Personal information
- Full name: Celso Sidney Ribeiro Leitão
- Date of birth: 18 May 2001 (age 25)
- Place of birth: Mirandela, Portugal
- Height: 1.87 m (6 ft 2 in)
- Position: Forward

Team information
- Current team: Cherno More
- Number: 10

Youth career
- 2010–2016: GD Cachão
- 2016–2017: Chaves
- 2017–2018: Boavista
- 2018–2019: West Ham

Senior career*
- Years: Team / Apps / (Gls)
- 2019–2020: Mirandela / 10 / (1)
- 2020: Chaves / 0 / (0)
- 2020–2021: Olhanense / 1 / (0)
- 2021–2022: Mirandela / 19 / (1)
- 2022: Leça / 11 / (2)
- 2023: Merelinense / 11 / (6)
- 2023–2024: Amora / 15 / (2)
- 2024–2025: Lusitânia / 27 / (6)
- 2025–: Cherno More / 33 / (4)

= Celso Sidney =

Portuguese footballer (born 2001)

Celso Sidney Ribeiro Leitão (born 18 May 2001) is a Portuguese professional footballer who plays as a forward for Bulgarian First League club Cherno More Varna.

== Club career ==
Born in Mirandela, Celso Sidney played youth football for GD Cachão, Chaves, Boavista and West Ham United.

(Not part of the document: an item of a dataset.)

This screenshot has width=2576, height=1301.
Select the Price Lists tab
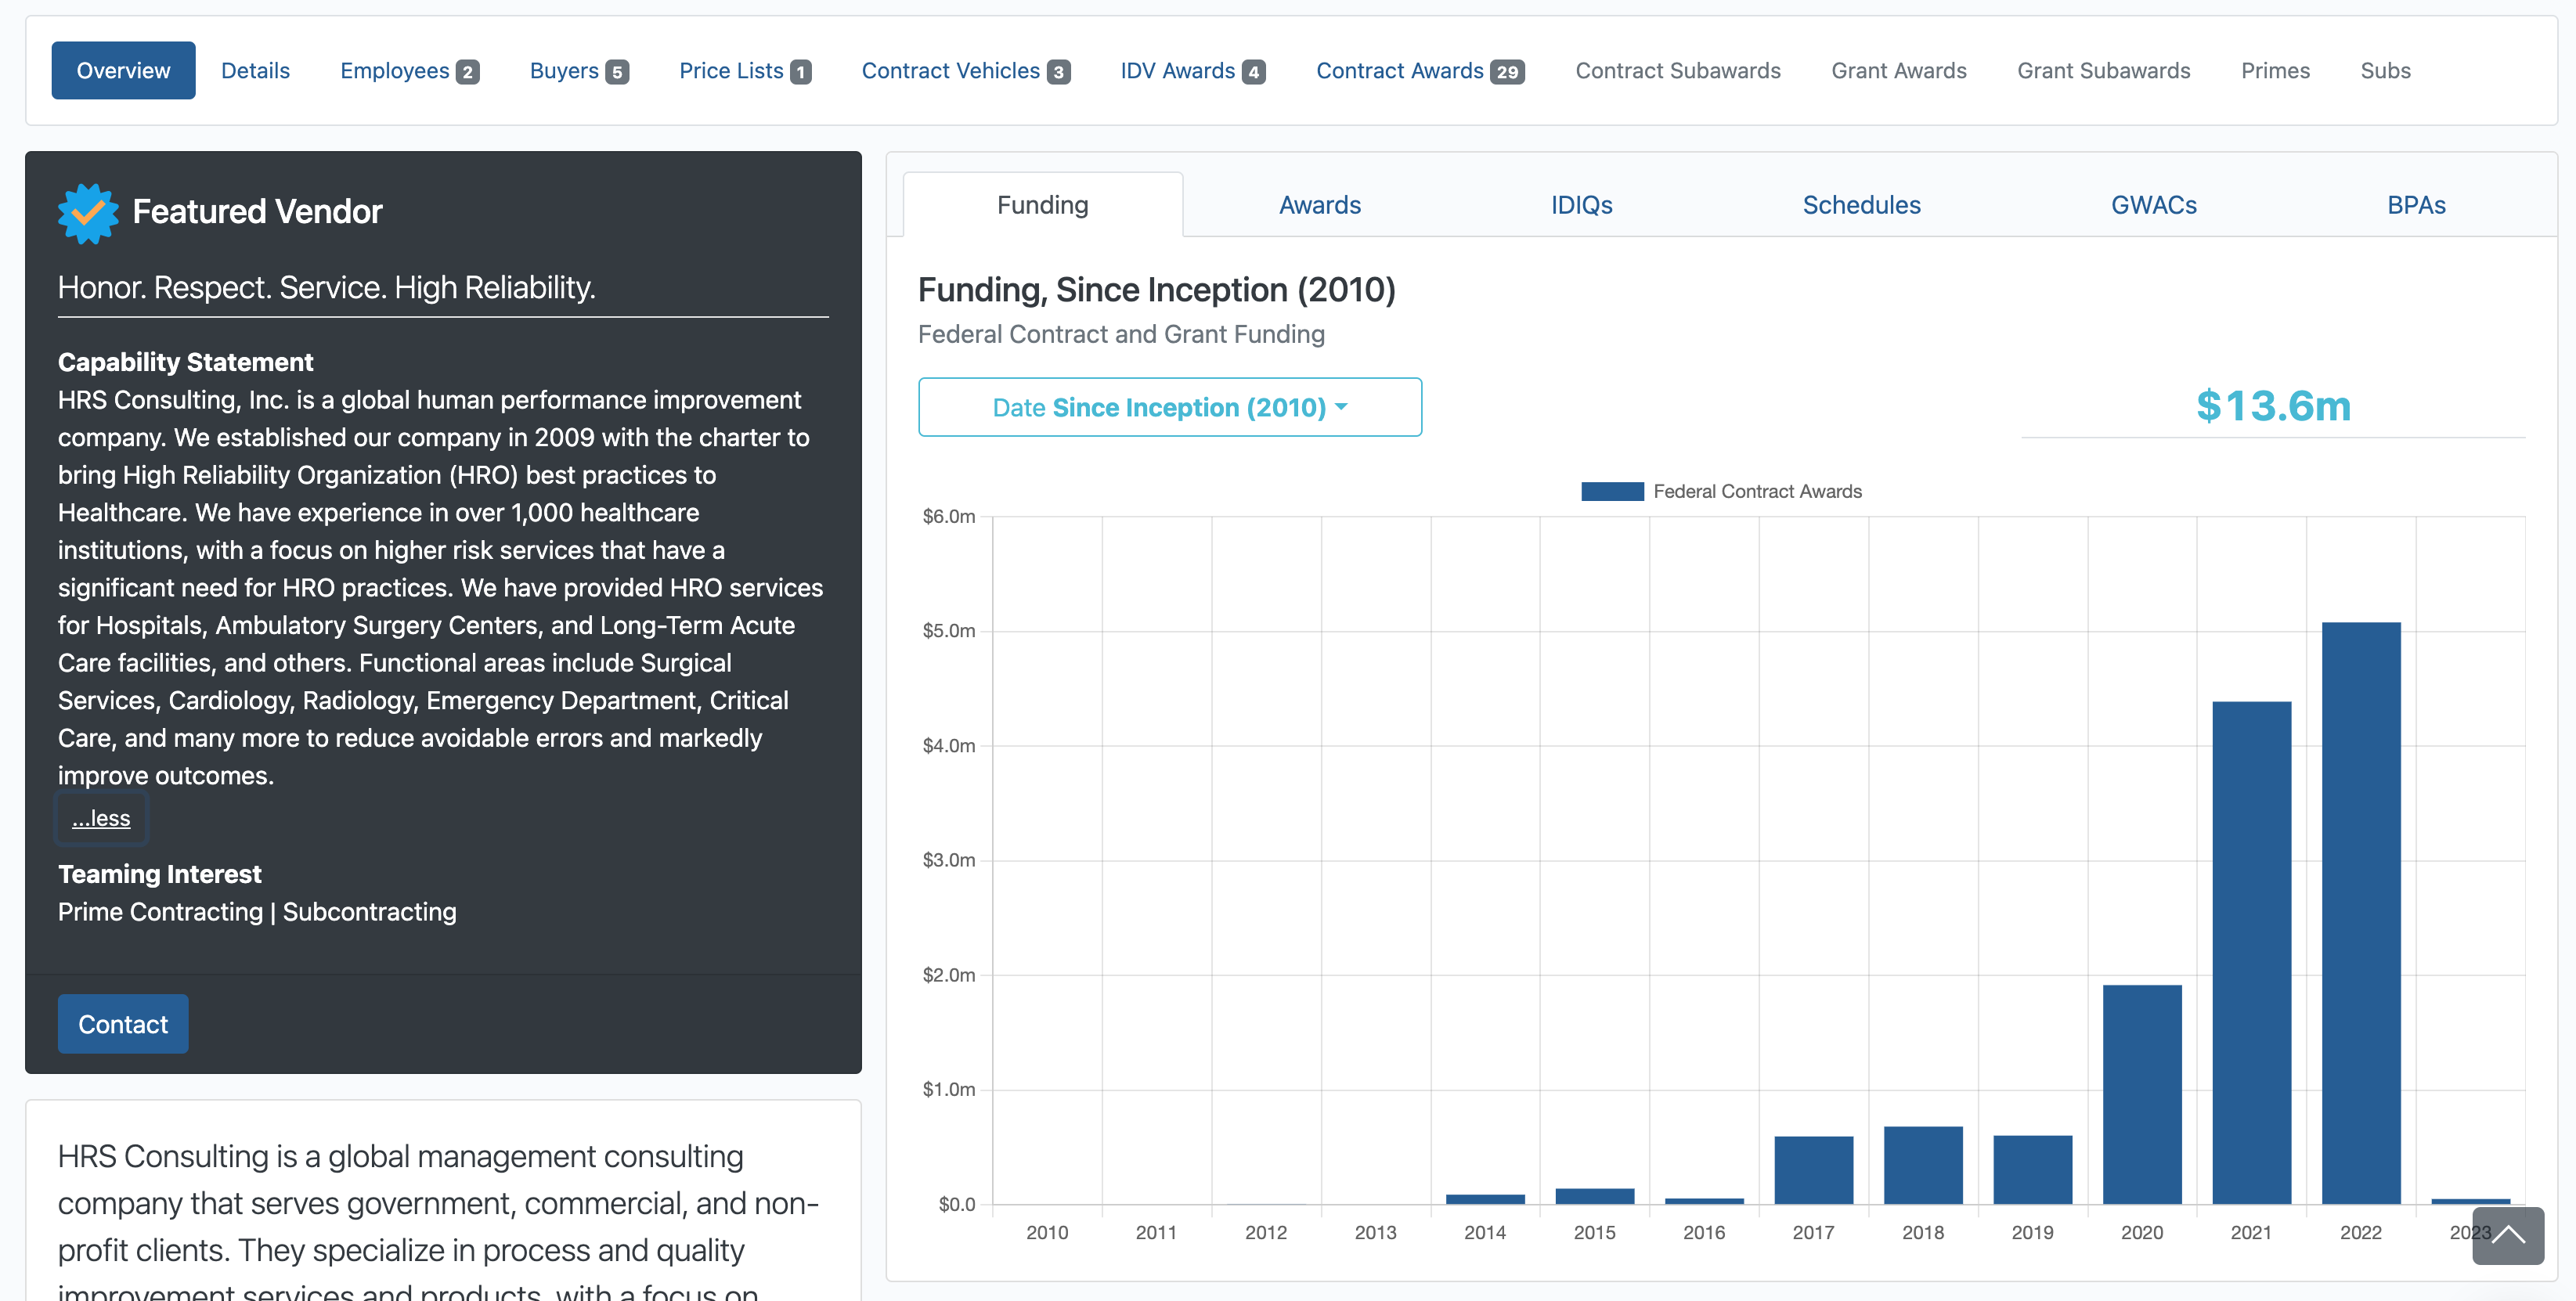(745, 70)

On 3 September 2019, he joined Mirandela. On 15 September 2019, Sidney made his Campeonato de Portugal debut in a 1–0 away loss against União da Madeira.

On 29 June 2023, Sidney signed with Liga 3 club Amora.

On 10 June 2025, Sidney signed a contract with Bulgarian club Cherno More Varna as a free agent.